According to everywhere on the Internet, Bundy felt discomfort near his “right flexor mass,” where the forearm meets the elbow. Bundy was shut down for similar reasons six weeks ago, given a platelet-rich plasma (PRP) injection in April in the hopes he’d recover without surgery.
I am not a doctor and do not know what the future has in store for Bundy, but I’m also not new to monitoring pitching prospects, and this is not good news.
I bring this up simply because I want to call attention to something I wrote earlier in the season: something that, in hindsight, was foolish to publish. Here is my quick description of what Bundy brings to the table from my preseason Top 150 list.
The “safest” high school pitcher to come along in years has all the ingredients to be a Top 10 Fantasy starter for a very long time, though he may pitch in relief in 2013.
You see the word “safest?” I should not have used it. In fact, prospect writers and analysts should be fined every time they use the word “safe” and “pitching prospect” in the same paragraph. Except for this instance.Sure, there was a compelling case to make for why Bundy was supposed to be more of a sure thing than other pitching prospects. He’s very athletic. His delivery is very repeatable and clean. His arm hadn’t been abused in high school. He looked young and fresh and clean, and despite his size, I wouldn’t really characterize his delivery as “max effort.”
But pitching prospects, especially from a Fantasy point of view, are just too damn hard to project. Bundy’s case doesn’t just make me curious as to warning signs I missed with him, it makes me think about every “can’t-miss” prospect we have today.
Taijuan Walker is super athletic: that doesn’t mean he can’t break down. Archie Bradley has a perfect pitcher’s frame: his elbow is still built the same way as ours.
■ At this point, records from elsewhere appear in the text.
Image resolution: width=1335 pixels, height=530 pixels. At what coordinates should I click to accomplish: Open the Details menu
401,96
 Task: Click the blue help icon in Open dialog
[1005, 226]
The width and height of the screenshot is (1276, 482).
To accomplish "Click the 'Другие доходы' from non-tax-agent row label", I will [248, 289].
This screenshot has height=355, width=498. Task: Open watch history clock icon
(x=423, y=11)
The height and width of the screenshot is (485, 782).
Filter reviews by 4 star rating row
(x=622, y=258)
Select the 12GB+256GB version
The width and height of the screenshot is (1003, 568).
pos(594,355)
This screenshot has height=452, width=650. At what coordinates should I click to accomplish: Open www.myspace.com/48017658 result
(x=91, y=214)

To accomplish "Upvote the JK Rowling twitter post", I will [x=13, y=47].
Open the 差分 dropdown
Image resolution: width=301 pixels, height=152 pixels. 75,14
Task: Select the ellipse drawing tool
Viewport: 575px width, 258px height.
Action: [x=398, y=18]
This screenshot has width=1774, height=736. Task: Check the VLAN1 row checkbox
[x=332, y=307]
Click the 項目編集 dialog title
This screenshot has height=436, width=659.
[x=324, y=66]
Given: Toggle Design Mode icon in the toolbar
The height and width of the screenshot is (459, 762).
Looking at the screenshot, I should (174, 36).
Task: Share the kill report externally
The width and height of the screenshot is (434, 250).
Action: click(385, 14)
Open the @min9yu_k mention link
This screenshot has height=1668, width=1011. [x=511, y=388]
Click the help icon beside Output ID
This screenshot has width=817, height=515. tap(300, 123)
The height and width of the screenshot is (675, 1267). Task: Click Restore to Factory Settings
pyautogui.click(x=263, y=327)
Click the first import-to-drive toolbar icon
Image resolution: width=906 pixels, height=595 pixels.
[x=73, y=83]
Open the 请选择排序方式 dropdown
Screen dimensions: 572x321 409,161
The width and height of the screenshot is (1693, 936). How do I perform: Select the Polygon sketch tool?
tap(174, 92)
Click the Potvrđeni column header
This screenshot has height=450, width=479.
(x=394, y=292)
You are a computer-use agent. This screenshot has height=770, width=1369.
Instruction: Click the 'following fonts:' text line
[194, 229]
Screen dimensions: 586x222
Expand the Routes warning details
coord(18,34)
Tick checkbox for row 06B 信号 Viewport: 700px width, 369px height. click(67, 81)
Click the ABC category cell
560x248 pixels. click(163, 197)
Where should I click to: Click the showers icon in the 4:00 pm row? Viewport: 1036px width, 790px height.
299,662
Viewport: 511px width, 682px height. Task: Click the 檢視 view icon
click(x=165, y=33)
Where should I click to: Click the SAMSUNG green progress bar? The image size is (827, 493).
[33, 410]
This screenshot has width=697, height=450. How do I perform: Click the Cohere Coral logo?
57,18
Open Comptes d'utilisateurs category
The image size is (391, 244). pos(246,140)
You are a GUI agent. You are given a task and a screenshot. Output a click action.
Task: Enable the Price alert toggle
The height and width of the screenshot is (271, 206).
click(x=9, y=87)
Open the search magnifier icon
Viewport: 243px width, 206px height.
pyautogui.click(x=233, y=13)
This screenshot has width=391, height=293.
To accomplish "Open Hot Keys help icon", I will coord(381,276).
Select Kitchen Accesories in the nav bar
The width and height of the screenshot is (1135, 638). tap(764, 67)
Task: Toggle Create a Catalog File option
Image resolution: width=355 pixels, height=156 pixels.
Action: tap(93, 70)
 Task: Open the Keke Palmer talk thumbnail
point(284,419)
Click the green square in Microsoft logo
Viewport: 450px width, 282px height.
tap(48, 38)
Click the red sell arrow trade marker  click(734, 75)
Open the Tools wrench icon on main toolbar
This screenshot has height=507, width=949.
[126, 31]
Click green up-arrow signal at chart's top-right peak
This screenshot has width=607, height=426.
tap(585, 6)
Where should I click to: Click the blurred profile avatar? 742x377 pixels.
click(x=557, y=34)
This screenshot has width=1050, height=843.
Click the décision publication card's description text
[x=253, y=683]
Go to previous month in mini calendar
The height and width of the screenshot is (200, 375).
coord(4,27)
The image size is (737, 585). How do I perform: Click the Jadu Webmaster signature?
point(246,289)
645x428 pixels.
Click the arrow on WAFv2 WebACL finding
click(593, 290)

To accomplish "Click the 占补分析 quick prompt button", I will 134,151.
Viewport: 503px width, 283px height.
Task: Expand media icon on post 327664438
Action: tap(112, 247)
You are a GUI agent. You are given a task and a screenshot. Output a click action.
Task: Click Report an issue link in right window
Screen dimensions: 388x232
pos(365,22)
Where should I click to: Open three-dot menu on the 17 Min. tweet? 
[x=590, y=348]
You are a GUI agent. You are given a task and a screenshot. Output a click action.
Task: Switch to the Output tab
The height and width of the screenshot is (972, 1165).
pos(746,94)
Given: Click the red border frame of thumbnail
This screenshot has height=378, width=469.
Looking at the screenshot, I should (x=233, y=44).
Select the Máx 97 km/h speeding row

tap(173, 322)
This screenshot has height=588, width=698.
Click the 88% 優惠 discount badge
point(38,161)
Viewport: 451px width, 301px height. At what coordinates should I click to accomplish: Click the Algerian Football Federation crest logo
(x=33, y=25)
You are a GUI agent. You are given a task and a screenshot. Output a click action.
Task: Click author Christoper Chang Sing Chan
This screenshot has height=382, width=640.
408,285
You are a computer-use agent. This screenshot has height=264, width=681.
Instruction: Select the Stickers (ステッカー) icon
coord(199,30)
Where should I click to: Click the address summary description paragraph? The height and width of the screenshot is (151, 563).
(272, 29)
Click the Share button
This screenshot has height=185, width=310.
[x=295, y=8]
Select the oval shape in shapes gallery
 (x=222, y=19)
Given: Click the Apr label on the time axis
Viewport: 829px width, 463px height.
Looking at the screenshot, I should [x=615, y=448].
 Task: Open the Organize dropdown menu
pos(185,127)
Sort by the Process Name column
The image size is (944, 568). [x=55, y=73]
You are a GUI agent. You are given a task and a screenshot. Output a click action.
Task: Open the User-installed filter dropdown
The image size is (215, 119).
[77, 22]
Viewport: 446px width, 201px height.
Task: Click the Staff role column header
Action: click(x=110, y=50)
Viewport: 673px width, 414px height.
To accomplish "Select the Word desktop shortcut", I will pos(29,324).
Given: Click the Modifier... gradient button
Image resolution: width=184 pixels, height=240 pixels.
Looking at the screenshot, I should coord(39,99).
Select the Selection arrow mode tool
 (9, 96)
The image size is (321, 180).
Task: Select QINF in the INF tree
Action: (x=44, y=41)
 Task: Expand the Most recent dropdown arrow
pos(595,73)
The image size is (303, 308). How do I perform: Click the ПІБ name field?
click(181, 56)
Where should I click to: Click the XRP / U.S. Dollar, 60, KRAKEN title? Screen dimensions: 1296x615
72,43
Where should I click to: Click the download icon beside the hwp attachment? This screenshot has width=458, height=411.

Jameson Taillon has been handled cautiously as he’s made his ascent: he’s secretly Canadian. A case like Bundy’s truly makes it hard to feel safe anymore.
I don’t have overwhelming evidence to support this conclusion, so take it with a grain of salt, but it seems to me that shutting pitchers with elbow trouble down in the hopes they don’t need Tommy John surgery doesn’t often seem to work.
As I wrote a few months ago, we’ve seen this approach attempted with the likes of Casey Kelly and Manny Banuelos before, but to no avail. Again, I have no inside information or insight, but if I were a betting man, I wouldn’t expect to see Bundy again until late 2014 or 2015, as he’s recovering from Tommy John.
That doesn’t necessarily kill his long-term value, but it makes him a borderline Top 50 name in my book. Considering most ranked him between No. 2 and No. 4 before the season, it’s quite a precipitous fall.
You can be sure that when I make my Top 150 list for next season, even the best pitchers will be ranked a little lower.